▶ [WHAT TO WORK ON]: Don't include any picture when you restate the data word for word.

▶ [RECORDS TO USE]:
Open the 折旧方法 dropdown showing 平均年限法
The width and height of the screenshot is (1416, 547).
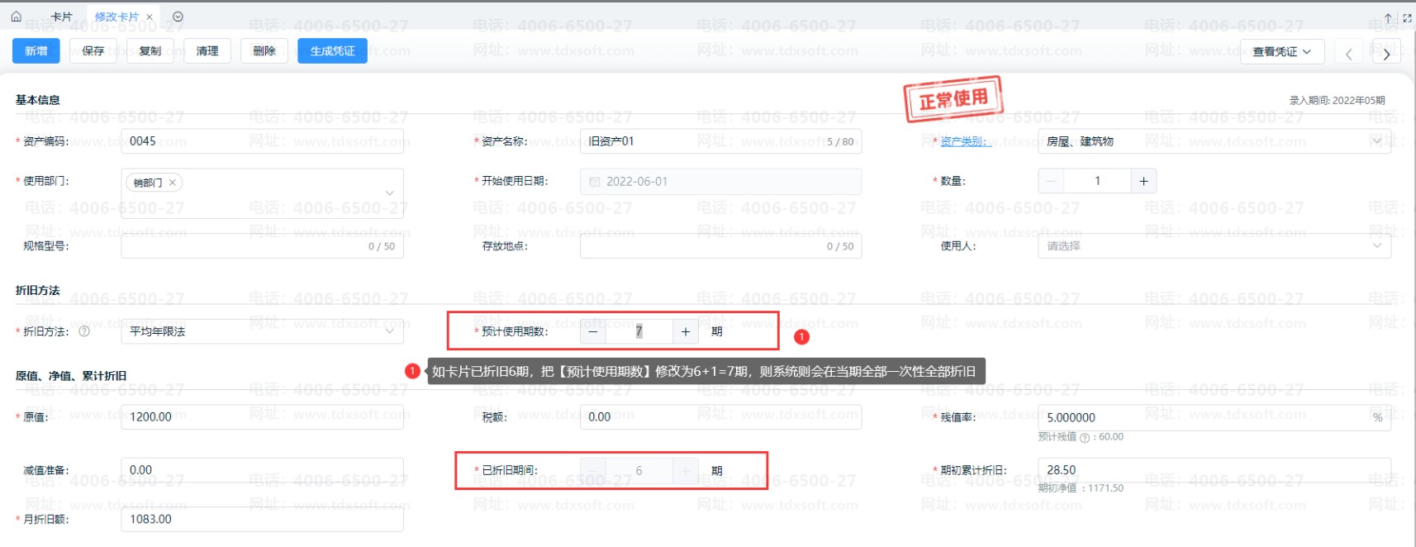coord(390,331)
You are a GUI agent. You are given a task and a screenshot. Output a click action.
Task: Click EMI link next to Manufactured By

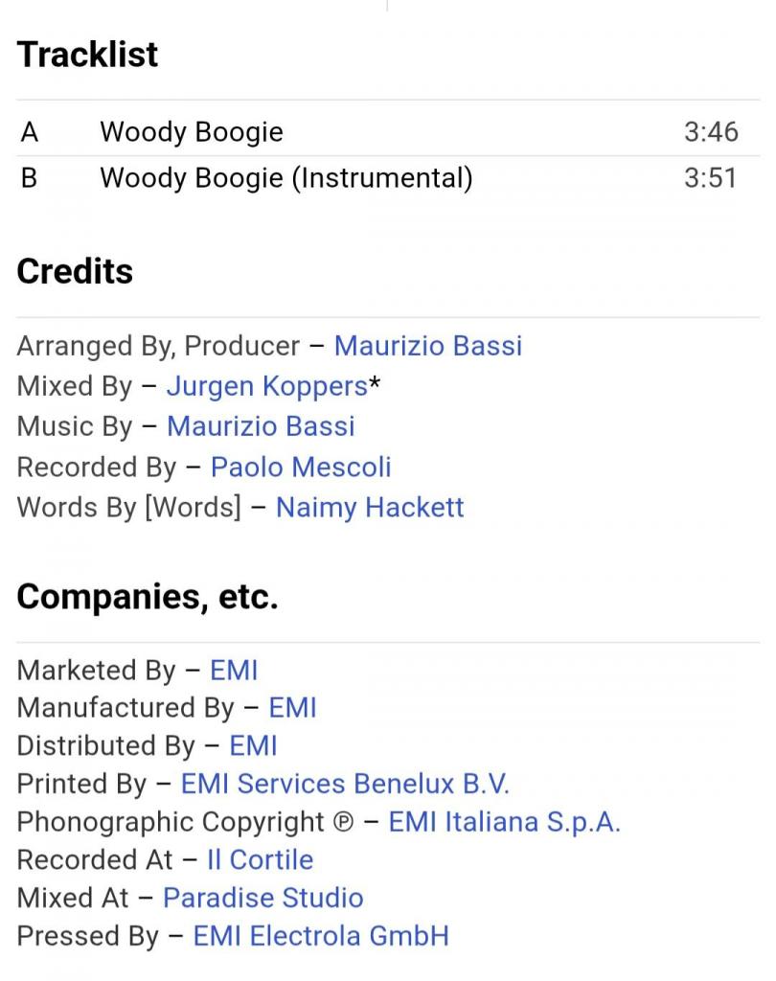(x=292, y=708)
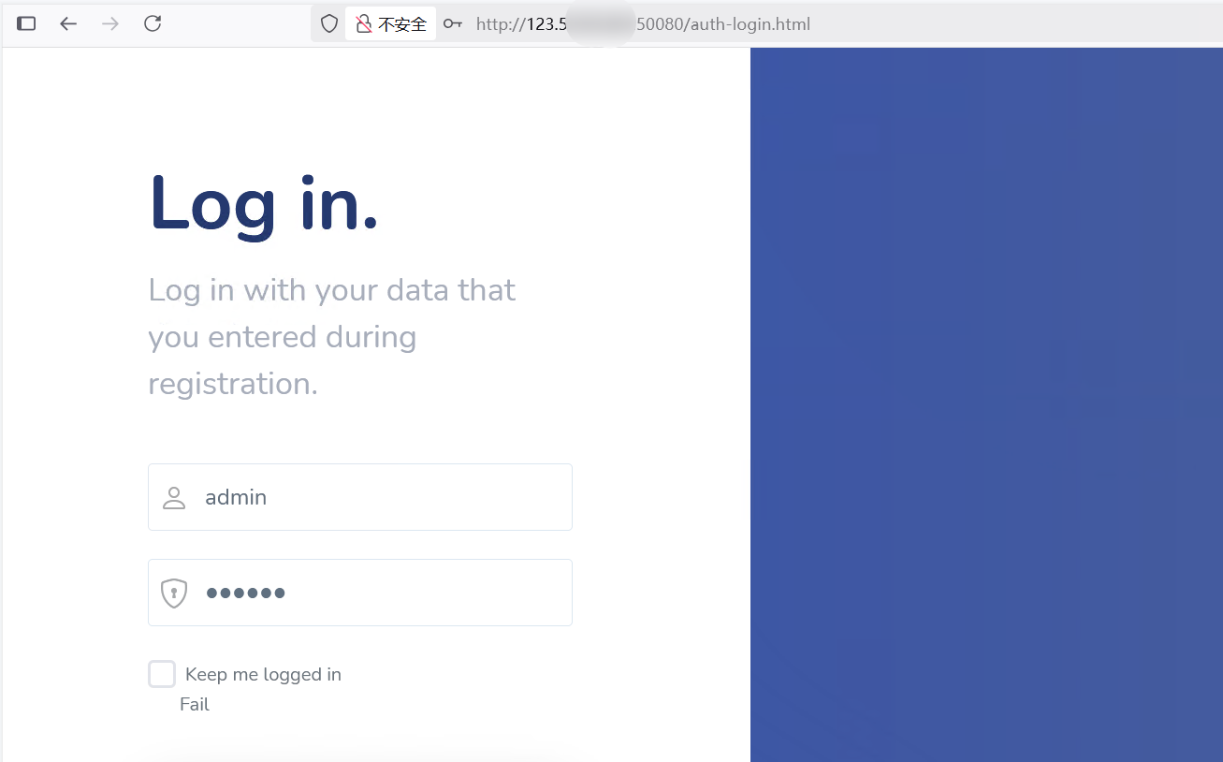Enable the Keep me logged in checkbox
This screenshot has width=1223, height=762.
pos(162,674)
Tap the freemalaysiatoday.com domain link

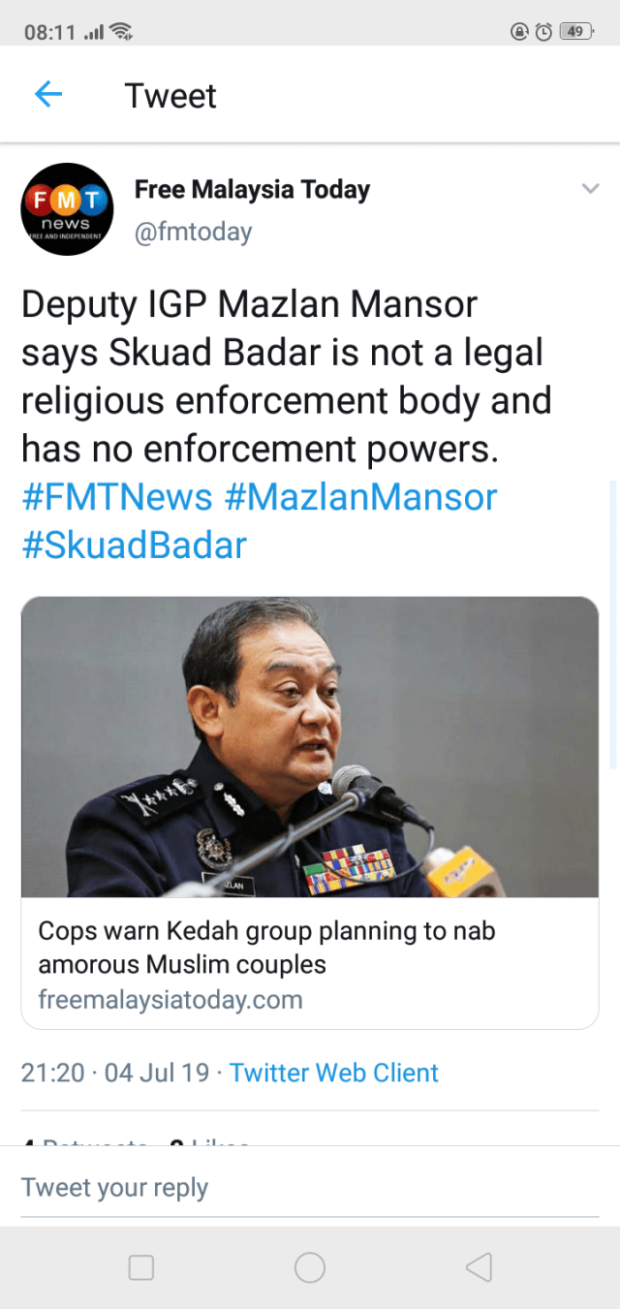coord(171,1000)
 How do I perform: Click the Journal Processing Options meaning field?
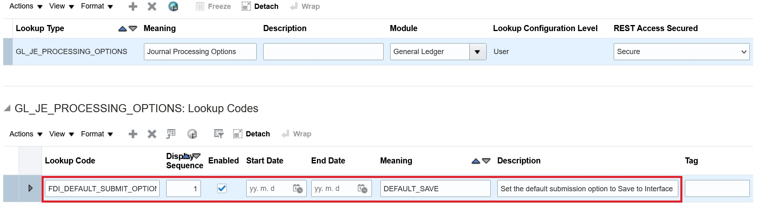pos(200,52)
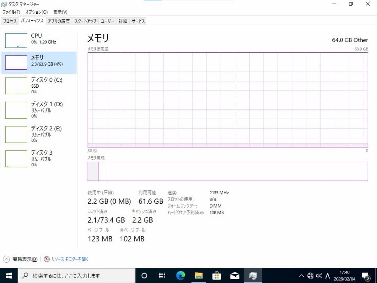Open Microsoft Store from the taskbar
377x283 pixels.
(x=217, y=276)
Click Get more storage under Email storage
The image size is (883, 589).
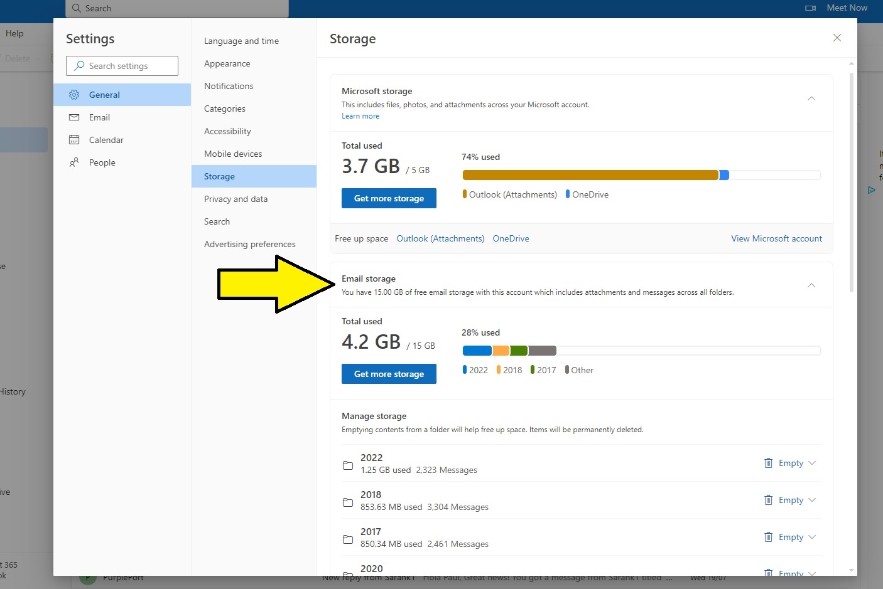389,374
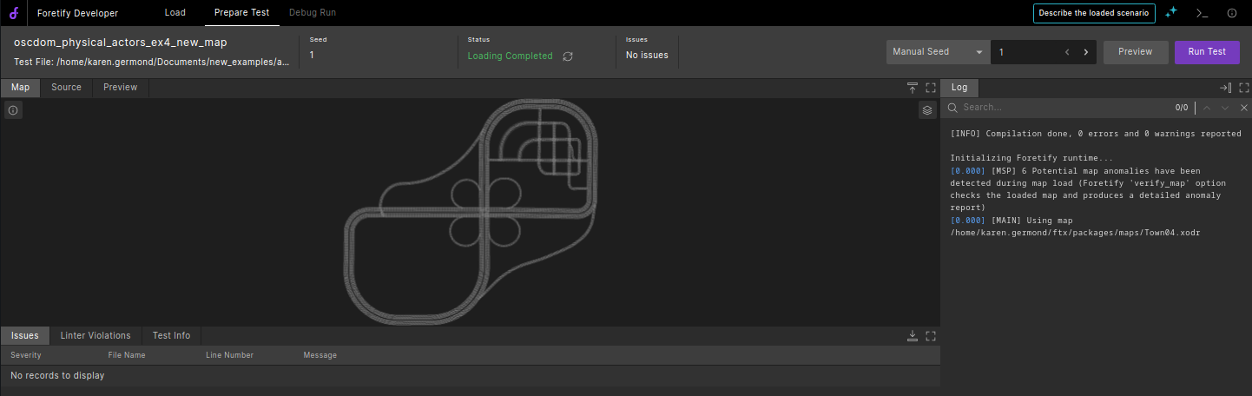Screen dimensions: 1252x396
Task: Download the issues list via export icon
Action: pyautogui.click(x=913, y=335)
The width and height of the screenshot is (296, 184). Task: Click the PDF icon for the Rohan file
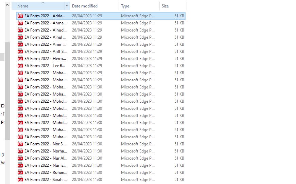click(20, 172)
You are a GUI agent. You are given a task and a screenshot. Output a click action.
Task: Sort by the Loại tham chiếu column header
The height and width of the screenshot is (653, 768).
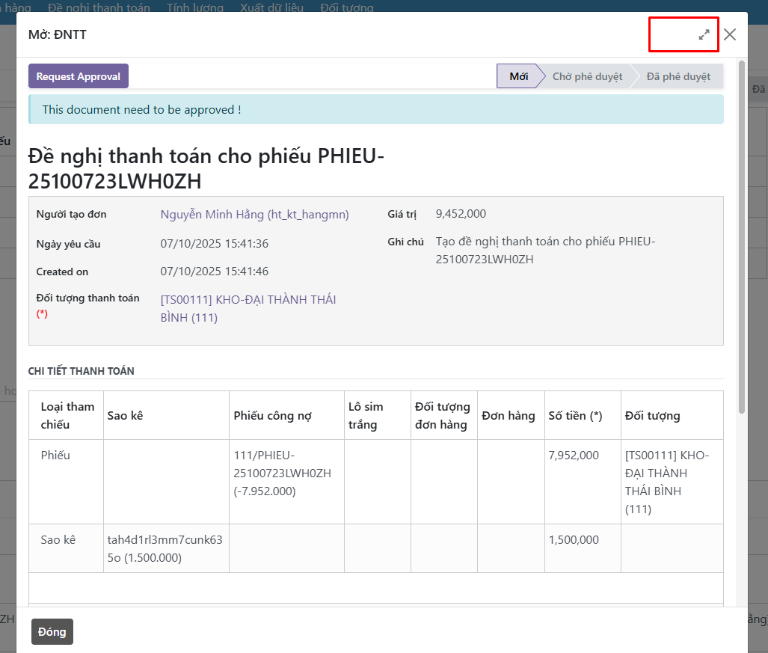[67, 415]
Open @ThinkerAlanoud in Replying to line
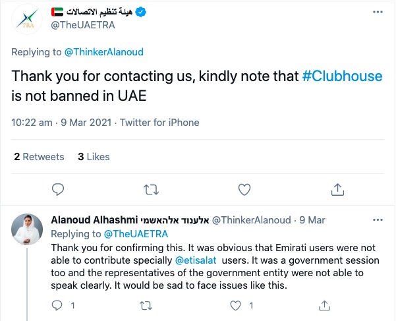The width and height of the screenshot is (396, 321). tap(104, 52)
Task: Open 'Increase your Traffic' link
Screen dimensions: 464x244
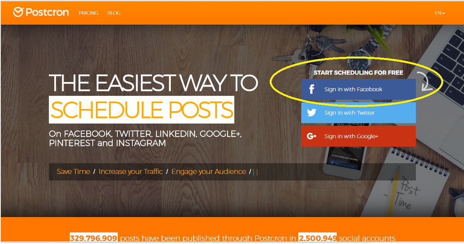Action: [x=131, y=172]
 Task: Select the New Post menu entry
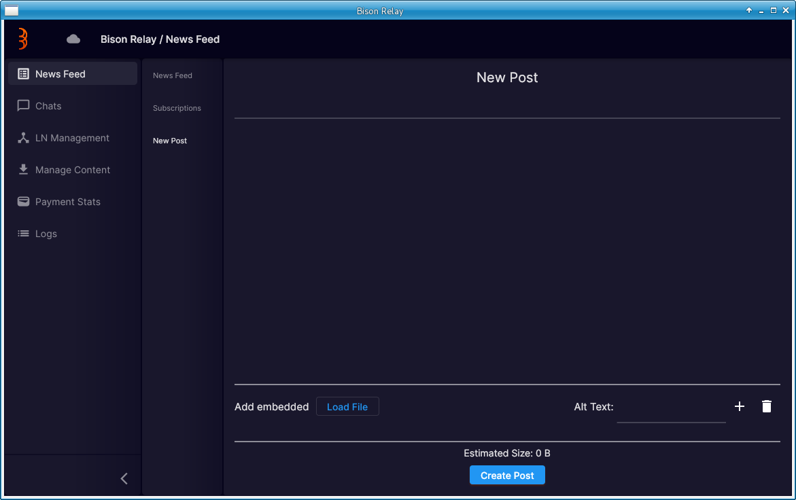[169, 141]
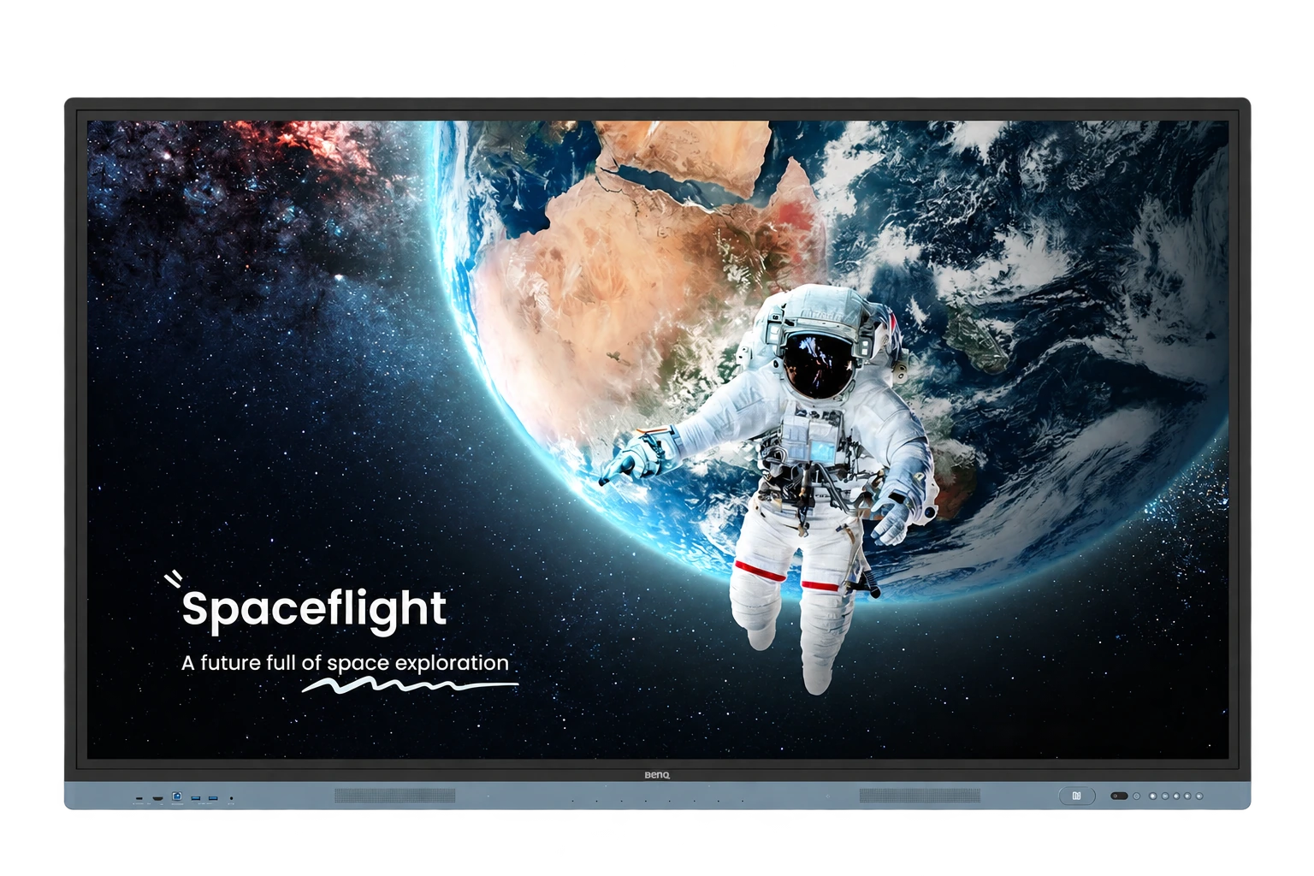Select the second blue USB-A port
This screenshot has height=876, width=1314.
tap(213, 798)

▶ [COMPLETED EXERCISE]:
Open the 折旧方法 dropdown showing 平均年限法
The width and height of the screenshot is (1416, 547).
coord(390,331)
You are a GUI agent. You are given a task and a screenshot. Output a click action.
Task: Click EMI link next to Manufactured By

(x=292, y=708)
Enable the Keep me logged in checkbox
This screenshot has width=1223, height=762.
pos(162,674)
Tap the freemalaysiatoday.com domain link

coord(171,1000)
 How do I perform: Click the Journal Processing Options meaning field?
pos(200,52)
Open Microsoft Store from the taskbar
377x283 pixels.
(x=217, y=276)
Click Get more storage under Email storage
The image size is (883, 589).
389,374
Screen dimensions: 1252x396
Task: Download the issues list via export icon
Action: pyautogui.click(x=913, y=335)
The width and height of the screenshot is (296, 184). Task: Click the PDF icon for the Rohan file
click(20, 172)
You are a GUI agent. You are given a task and a screenshot. Output a click action.
Task: Sort by the Loại tham chiếu column header
The height and width of the screenshot is (653, 768).
[67, 415]
Open @ThinkerAlanoud in Replying to line
The width and height of the screenshot is (396, 321). tap(104, 52)
Task: Open 'Increase your Traffic' link
Screen dimensions: 464x244
Action: [x=131, y=172]
 Task: Select the New Post menu entry
[169, 141]
Select the second blue USB-A port
This screenshot has height=876, width=1314.
tap(213, 798)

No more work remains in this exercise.